Aneuploidy, most commonly trisomy 3 or trisomy 18 or both, often occurs in MALT lymphoma.9 In our series, primary intestinal MALT lymphoma was characterised by significantly higher frequency of trisomy 3 or 18 (81% v 36%, p=0.024; 81% v 14%, p<0.001), in contrast to secondary intestinal MALT lymphoma and localised gastric MALT lymphoma. The high frequency of both numerical aberrations in primary intestinal MALT lymphomas suggests that one or more genes in chromosomes 3 and 18 are involved in the pathogenesis of these neoplasms. As opposed to t(11;18)(q21;q21), the presence of trisomies 3 and 18 appears to be associated with localised intestinal disease. The presence of t(11;18)(q21;q21) in gastric lymphoma has repeatedly been reported as a negative prognostic factor in terms of lymphoma regression following H pylori eradication.23 Interestingly, it has recently been suggested that t(11;18)(q21;q21) positive patients have a longer time to relapse than those without the translocation.24 The current report, however, is the first to define trisomies 3 and 18 as genetic hallmarks of intestinal lymphoma. Because of the relative rarity of the disease, the potential prognostic implications of these genetic aberrations in intestinal MALT lymphoma have not been studied so far and should be addressed in future series involving larger numbers of patients.

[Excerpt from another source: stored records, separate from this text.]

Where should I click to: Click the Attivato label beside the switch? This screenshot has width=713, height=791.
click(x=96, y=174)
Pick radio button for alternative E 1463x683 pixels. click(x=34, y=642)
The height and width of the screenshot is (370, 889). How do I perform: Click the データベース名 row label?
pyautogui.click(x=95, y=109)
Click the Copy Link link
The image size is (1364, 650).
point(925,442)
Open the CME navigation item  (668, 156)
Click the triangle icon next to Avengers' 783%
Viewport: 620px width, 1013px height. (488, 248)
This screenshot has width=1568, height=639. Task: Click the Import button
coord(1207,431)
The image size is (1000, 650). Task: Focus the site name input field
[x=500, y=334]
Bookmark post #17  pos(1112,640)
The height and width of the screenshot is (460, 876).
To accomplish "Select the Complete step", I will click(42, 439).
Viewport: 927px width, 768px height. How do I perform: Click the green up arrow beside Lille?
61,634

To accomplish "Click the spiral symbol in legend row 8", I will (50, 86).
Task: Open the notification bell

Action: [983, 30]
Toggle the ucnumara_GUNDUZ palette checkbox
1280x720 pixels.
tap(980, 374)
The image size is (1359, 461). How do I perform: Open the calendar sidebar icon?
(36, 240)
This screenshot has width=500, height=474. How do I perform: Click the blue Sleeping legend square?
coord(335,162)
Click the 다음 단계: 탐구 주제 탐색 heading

Taken together, our data show that MALT lymphoma in the intestine reflects secondary spread from gastric MALT lymphoma in a high percentage of patients as judged by extensive staging. Primary intestinal MALT lymphoma, however, appears to be characterised by different genetic changes from secondary intestinal or localised gastric MALT lymphoma, probably reflecting a different pathogenesis.
BAC - bacterial artificial chromosome
FISH - fluorescence in situ hybridisation
MALT - mucosa associated lymphoid tissue
RT‐PCR - reverse transcriptase polymerase chain reaction
Conflict of interest: None declared.